## Problem description
Return all lines below containing the word "fill".

___

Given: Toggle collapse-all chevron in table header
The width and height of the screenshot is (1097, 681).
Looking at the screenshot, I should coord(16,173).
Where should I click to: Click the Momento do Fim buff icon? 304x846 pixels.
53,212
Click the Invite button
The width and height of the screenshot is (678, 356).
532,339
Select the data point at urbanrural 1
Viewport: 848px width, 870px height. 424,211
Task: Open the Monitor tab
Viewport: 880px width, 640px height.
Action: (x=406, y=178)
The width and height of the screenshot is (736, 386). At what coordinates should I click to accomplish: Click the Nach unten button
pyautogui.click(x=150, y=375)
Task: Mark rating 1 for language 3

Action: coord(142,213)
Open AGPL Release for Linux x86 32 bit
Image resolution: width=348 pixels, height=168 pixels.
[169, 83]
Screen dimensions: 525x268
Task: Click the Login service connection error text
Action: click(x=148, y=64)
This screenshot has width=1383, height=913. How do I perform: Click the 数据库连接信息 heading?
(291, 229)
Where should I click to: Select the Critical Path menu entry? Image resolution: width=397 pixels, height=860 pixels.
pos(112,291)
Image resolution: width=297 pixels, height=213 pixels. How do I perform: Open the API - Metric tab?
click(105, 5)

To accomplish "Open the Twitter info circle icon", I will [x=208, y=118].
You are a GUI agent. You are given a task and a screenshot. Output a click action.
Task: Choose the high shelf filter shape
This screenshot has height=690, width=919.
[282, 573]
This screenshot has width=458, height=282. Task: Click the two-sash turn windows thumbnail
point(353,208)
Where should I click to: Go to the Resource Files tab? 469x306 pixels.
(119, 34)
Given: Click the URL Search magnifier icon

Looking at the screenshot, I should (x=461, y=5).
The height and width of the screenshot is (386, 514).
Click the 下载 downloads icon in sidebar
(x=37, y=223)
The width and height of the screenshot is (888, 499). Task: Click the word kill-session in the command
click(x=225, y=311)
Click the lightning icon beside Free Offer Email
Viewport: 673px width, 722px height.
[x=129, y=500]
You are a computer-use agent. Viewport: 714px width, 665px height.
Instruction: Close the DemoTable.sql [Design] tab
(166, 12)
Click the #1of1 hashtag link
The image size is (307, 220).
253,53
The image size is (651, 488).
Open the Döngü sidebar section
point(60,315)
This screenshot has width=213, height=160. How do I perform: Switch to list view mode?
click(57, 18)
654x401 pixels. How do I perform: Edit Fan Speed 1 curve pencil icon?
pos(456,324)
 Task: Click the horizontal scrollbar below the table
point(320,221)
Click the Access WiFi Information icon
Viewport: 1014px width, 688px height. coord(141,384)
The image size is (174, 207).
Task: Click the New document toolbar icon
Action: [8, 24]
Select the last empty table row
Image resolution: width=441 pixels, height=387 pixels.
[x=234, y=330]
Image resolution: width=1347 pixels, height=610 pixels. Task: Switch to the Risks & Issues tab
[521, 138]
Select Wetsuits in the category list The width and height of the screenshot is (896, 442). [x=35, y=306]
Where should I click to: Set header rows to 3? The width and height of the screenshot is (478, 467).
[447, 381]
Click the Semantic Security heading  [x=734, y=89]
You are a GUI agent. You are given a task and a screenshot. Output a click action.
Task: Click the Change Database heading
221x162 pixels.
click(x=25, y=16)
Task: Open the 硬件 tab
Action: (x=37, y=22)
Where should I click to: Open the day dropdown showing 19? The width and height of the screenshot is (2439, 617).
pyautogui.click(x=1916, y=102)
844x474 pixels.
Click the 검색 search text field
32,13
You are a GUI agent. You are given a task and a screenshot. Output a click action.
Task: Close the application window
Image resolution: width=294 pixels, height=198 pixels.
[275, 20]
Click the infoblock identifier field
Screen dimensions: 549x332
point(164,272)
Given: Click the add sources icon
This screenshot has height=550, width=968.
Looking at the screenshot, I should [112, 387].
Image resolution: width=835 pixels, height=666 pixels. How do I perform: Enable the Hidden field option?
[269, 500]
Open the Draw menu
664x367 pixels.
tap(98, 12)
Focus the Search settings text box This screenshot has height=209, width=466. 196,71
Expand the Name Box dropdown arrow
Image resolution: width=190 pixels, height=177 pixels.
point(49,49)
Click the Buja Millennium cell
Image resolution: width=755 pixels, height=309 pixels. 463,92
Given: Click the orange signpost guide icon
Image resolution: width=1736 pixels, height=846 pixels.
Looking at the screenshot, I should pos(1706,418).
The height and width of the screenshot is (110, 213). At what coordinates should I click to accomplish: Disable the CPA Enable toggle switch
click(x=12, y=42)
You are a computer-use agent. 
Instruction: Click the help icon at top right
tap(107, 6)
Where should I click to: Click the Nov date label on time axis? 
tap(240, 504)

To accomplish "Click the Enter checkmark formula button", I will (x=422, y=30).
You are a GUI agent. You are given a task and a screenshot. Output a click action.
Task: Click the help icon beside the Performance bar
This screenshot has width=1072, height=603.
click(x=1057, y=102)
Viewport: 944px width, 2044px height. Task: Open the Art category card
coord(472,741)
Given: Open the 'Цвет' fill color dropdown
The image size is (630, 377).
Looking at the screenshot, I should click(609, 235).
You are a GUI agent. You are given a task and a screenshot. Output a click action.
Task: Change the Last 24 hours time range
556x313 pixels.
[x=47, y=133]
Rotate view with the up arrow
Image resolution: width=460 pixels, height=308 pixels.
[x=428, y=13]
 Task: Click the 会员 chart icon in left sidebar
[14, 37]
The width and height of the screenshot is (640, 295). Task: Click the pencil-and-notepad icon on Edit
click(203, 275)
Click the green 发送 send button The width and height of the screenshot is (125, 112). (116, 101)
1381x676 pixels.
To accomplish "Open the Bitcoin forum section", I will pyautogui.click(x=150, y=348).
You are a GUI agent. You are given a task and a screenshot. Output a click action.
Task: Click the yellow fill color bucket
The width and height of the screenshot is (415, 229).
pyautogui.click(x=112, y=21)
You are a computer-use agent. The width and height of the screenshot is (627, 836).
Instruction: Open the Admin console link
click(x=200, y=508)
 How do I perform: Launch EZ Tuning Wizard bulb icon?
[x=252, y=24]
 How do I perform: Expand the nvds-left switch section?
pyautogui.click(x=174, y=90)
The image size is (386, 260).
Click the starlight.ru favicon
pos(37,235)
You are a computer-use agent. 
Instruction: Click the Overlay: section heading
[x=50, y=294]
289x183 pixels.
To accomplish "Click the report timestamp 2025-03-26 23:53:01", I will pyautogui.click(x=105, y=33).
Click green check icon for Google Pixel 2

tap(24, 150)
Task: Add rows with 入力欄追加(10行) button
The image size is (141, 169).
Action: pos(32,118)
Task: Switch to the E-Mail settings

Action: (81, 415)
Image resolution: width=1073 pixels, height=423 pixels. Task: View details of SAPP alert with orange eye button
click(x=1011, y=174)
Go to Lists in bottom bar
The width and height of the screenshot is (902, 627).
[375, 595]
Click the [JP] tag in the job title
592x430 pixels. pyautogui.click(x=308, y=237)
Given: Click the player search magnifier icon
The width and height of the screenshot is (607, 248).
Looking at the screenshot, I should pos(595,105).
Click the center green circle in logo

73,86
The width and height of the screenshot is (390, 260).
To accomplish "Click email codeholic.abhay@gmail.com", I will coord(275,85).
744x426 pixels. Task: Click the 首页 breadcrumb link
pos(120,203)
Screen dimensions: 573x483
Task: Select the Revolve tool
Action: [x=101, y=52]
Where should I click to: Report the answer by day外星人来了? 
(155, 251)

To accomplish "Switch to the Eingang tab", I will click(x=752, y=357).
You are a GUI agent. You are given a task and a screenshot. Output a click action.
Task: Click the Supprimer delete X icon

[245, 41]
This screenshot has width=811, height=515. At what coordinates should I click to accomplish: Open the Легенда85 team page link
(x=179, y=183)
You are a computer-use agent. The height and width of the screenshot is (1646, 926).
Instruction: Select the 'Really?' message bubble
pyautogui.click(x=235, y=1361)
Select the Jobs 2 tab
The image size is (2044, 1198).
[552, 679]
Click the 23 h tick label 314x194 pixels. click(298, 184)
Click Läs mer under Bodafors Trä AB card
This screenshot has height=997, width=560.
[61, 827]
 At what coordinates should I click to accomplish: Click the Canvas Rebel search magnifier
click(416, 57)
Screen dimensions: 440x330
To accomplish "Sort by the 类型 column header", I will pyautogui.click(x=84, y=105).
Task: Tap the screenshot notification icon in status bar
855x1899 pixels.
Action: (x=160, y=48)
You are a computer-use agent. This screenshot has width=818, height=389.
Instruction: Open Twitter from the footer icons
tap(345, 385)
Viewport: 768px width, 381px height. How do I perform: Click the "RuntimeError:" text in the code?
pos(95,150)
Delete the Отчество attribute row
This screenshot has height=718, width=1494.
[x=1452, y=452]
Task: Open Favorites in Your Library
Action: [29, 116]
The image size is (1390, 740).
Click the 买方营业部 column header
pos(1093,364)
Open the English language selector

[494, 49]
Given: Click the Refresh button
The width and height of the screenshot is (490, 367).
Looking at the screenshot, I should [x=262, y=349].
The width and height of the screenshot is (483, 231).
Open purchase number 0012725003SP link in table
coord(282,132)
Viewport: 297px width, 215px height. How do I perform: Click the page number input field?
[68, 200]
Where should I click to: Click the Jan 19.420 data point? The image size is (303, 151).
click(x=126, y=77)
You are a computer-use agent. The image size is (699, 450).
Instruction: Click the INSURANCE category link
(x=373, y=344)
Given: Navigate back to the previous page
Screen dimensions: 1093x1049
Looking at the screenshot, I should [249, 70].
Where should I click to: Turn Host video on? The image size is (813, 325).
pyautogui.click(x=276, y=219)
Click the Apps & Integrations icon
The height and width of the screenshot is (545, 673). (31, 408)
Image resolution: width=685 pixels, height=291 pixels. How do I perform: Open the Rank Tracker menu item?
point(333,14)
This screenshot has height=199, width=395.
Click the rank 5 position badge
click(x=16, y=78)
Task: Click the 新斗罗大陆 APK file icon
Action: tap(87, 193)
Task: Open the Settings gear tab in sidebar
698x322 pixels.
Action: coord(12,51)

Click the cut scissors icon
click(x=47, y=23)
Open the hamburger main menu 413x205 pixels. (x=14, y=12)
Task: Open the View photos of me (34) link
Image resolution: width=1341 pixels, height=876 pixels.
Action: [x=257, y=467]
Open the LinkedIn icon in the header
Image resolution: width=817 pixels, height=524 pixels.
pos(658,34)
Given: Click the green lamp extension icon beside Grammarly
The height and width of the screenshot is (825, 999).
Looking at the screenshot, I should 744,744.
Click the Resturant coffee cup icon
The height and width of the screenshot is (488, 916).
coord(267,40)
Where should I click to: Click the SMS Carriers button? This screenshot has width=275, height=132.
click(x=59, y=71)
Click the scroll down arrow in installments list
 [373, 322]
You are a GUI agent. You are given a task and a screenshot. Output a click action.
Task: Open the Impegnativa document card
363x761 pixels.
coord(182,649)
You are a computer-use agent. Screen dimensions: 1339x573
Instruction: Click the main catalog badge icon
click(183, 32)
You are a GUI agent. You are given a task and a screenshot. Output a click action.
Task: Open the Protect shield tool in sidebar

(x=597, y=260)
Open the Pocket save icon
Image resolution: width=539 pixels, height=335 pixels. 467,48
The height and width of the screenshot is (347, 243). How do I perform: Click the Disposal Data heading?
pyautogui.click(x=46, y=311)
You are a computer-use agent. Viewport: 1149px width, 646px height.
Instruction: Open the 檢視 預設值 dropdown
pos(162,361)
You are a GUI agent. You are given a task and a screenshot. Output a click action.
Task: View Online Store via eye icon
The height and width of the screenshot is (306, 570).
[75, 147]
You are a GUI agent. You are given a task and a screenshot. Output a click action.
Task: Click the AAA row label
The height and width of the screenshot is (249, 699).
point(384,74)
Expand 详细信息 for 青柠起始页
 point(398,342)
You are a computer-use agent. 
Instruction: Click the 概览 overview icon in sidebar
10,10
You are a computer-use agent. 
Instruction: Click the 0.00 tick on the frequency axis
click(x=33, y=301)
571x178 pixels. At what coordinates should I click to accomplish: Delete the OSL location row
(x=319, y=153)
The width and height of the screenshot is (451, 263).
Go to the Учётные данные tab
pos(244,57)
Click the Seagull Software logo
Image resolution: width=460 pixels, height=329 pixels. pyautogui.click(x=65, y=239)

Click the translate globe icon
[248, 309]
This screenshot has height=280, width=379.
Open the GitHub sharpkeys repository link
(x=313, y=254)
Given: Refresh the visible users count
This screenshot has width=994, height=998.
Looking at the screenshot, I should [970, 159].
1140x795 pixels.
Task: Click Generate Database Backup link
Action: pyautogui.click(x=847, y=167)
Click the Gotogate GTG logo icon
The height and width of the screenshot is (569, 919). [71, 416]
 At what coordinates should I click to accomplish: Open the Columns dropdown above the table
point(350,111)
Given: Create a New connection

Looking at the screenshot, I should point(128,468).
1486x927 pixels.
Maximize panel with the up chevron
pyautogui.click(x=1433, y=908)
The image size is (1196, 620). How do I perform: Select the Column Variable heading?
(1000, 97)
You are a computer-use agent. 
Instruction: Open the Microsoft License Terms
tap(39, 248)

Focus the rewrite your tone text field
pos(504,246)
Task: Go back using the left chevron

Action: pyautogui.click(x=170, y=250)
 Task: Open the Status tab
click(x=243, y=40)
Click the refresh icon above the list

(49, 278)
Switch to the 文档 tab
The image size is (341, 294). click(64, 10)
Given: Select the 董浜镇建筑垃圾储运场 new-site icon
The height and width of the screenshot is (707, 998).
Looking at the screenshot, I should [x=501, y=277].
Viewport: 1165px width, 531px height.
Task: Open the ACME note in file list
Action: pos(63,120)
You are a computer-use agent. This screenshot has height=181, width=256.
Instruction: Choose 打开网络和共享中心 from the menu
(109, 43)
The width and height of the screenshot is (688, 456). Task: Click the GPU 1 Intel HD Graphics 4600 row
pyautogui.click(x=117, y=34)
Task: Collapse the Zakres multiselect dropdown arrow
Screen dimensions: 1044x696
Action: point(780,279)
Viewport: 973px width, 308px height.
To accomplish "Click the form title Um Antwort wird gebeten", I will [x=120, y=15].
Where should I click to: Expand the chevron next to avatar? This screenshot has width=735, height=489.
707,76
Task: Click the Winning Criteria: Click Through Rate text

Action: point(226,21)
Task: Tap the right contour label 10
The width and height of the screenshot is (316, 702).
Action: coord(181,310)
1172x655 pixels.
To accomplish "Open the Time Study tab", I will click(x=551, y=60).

___

## Exercise answer
Given: Open the 'Цвет' fill color dropdown
Task: Click the yellow fill color bucket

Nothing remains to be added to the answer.